┌─ GIVEN ENTRIES

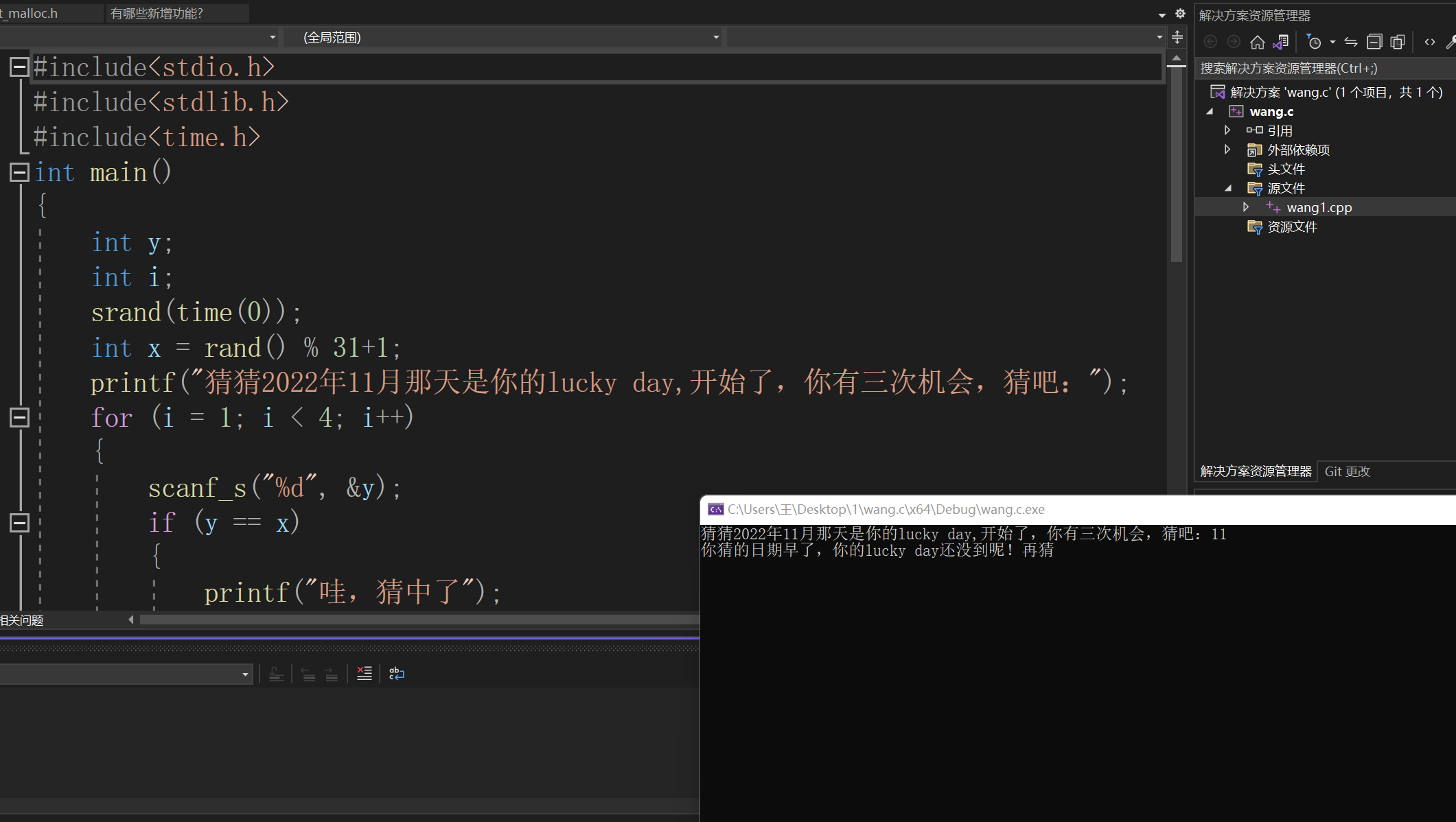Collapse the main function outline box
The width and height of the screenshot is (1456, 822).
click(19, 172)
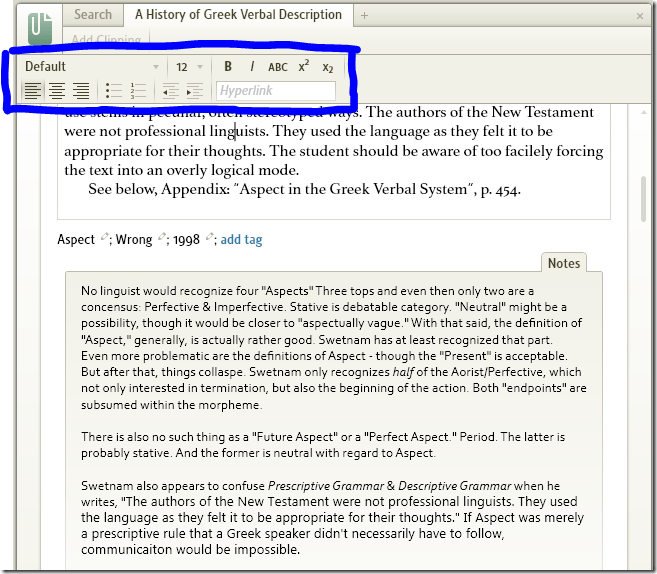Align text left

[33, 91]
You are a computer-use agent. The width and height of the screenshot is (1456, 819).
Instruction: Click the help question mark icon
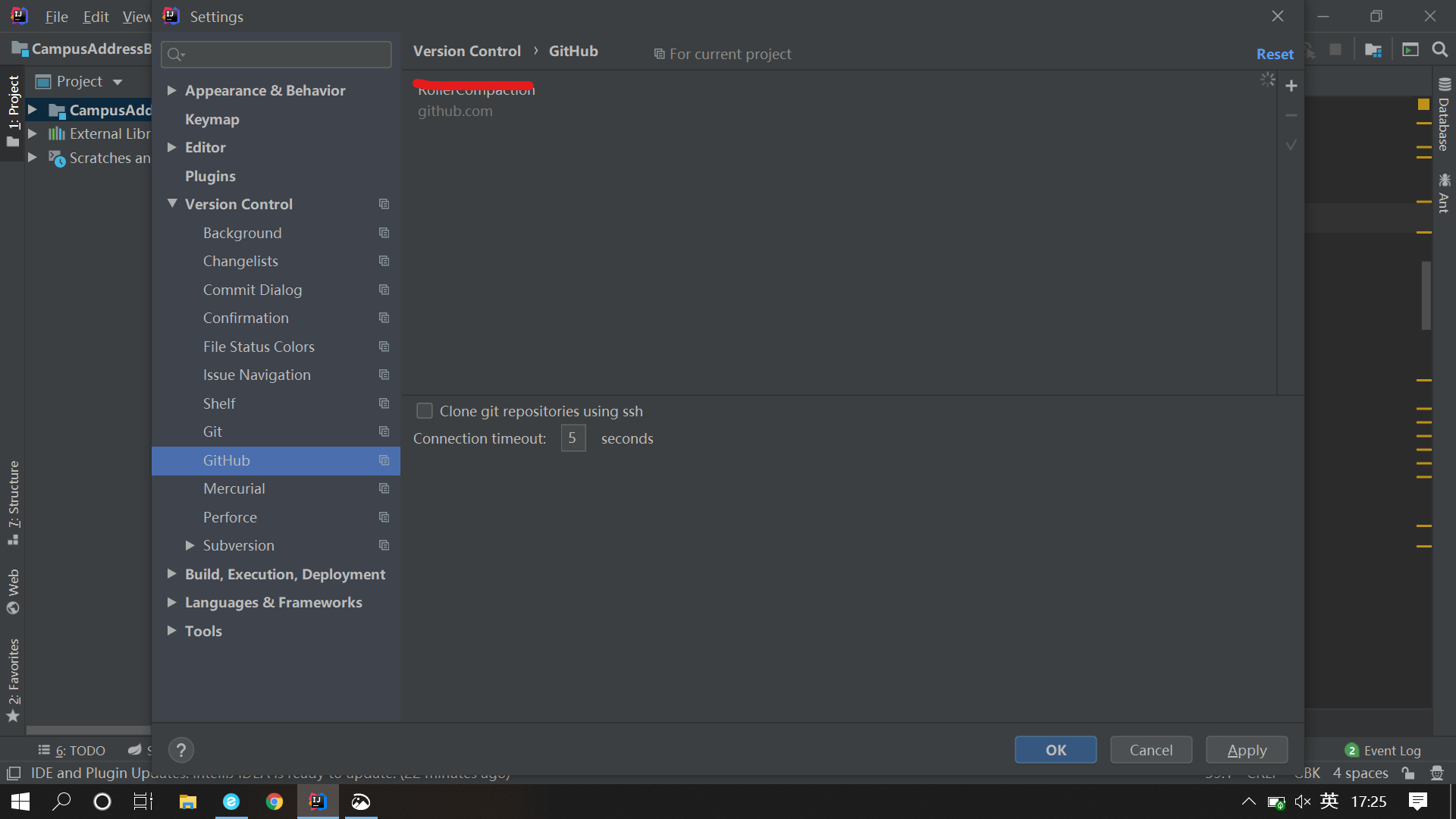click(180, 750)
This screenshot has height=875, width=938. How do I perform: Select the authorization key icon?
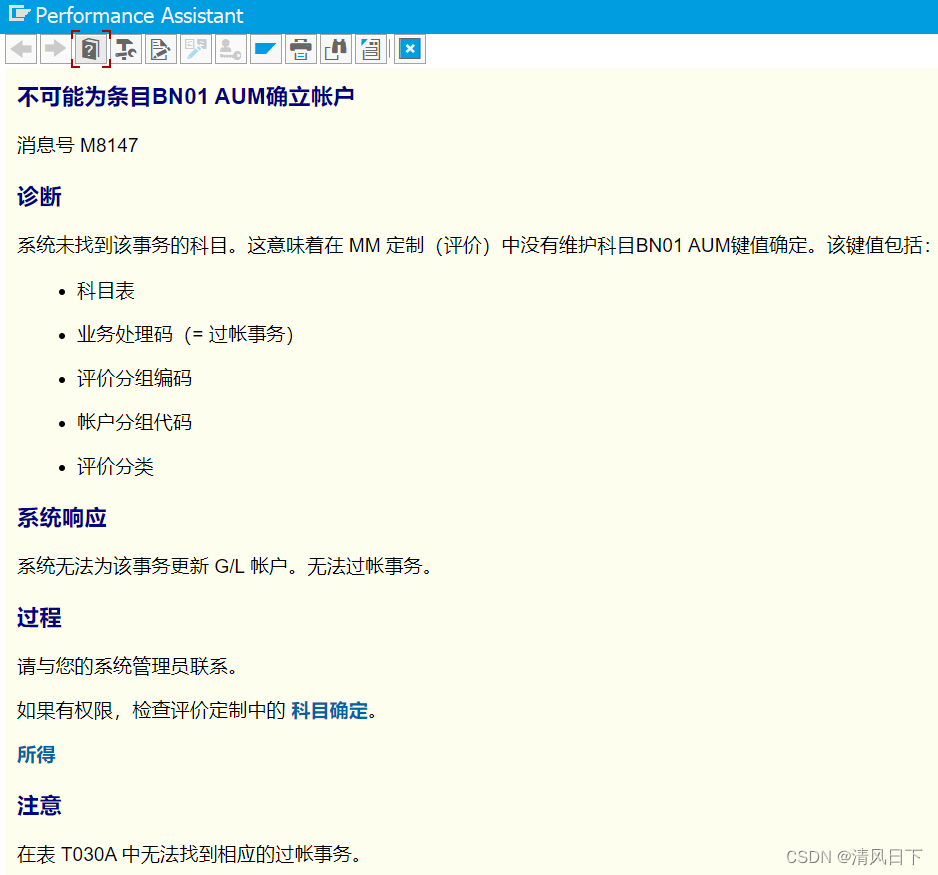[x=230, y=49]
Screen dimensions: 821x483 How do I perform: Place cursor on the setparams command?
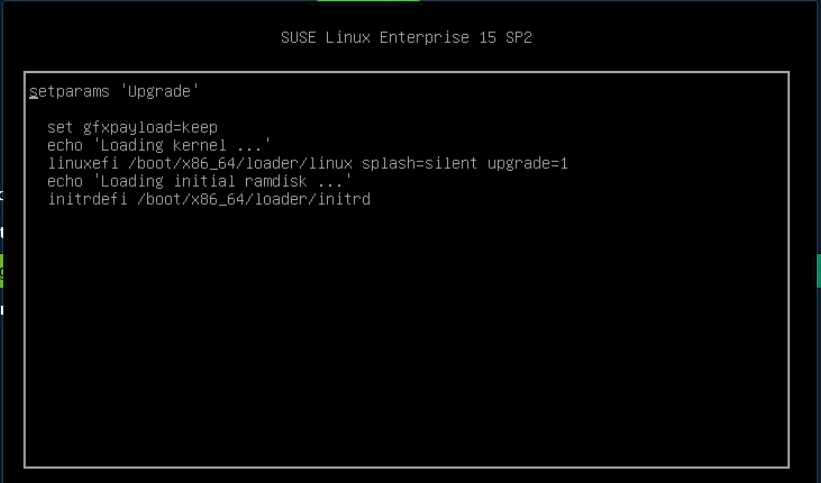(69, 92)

└─
┌─ GIVEN ENTRIES

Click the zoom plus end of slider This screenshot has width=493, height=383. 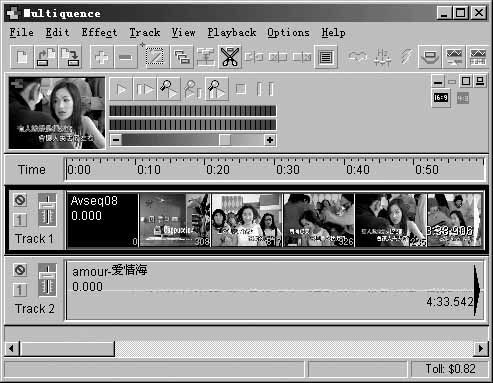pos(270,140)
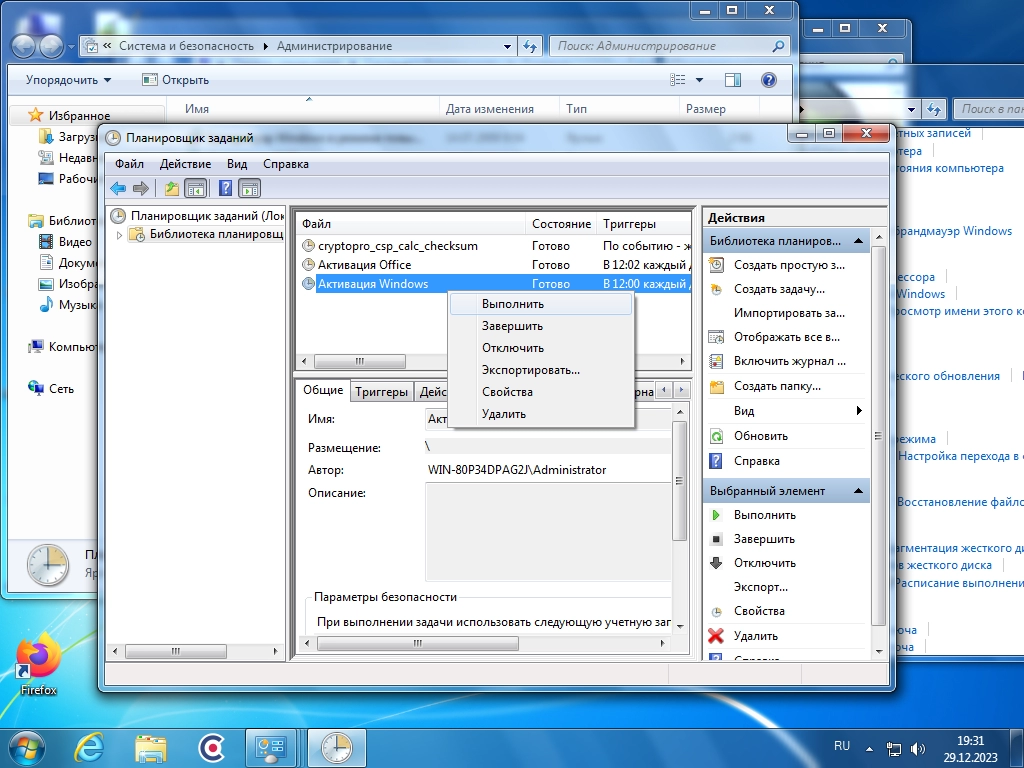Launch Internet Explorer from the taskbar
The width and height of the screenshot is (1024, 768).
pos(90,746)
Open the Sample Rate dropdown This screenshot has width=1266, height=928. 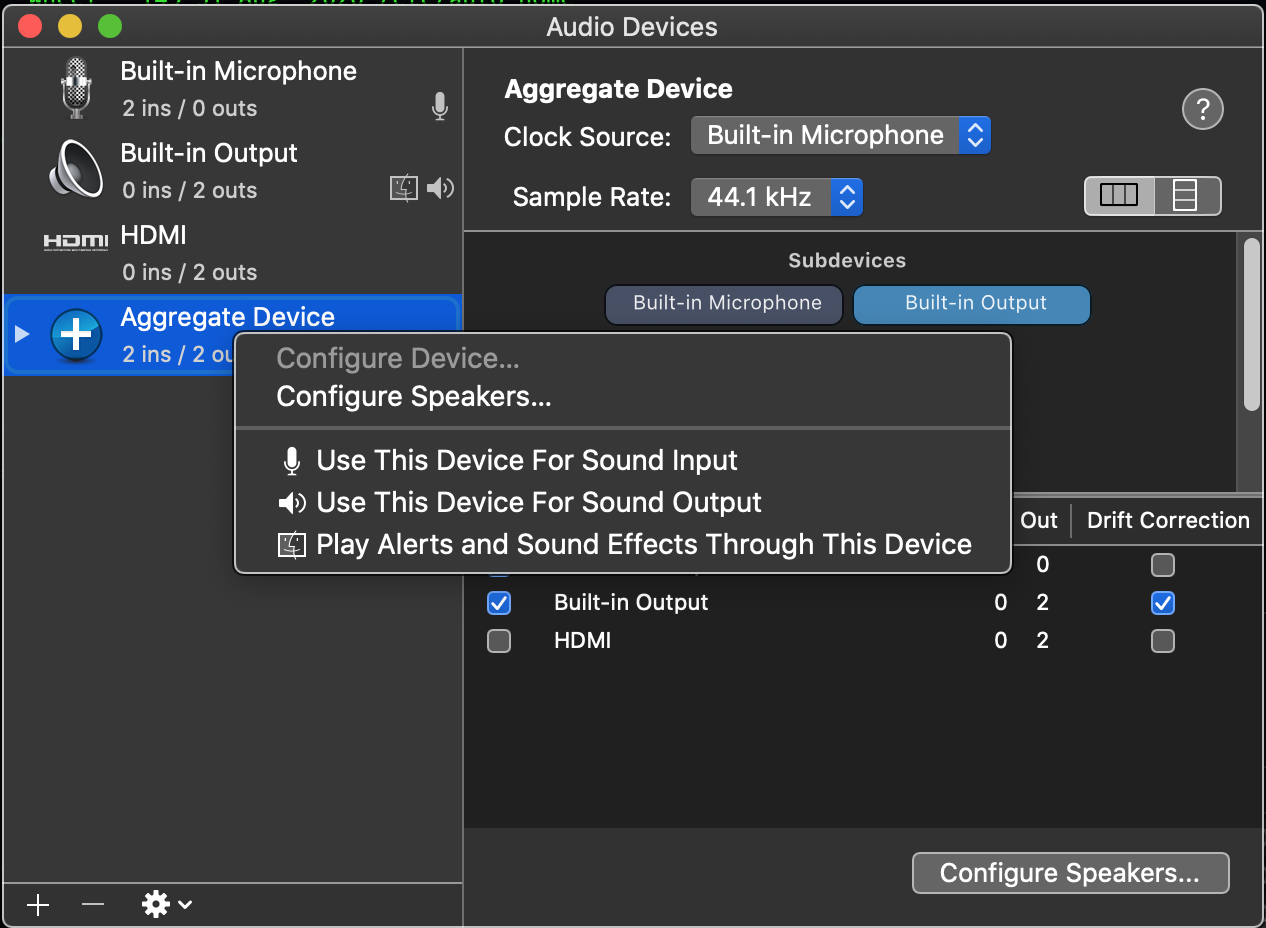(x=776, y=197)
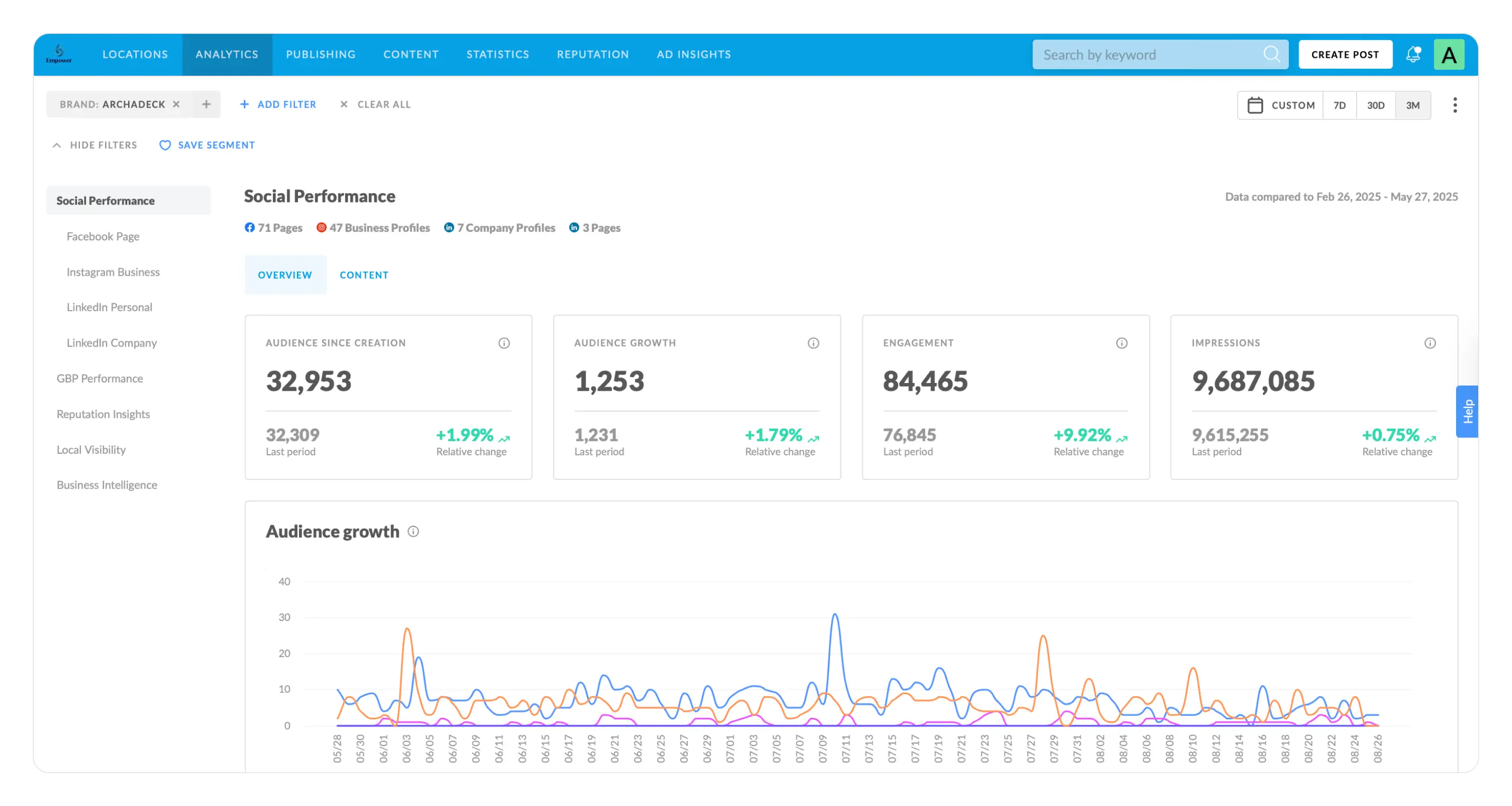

└─

_INSTRUCTION_
Reproduce the lines of the records from the one containing "You are a computer-use" through the one containing "[x=230, y=49]", leaving out the pictures.

_EXERCISE SOLUTION_
You are a computer-use agent. The width and height of the screenshot is (1456, 819).
Instruction: Click the help question mark icon
click(180, 750)
This screenshot has height=875, width=938. How do I perform: Select the authorization key icon?
[x=230, y=49]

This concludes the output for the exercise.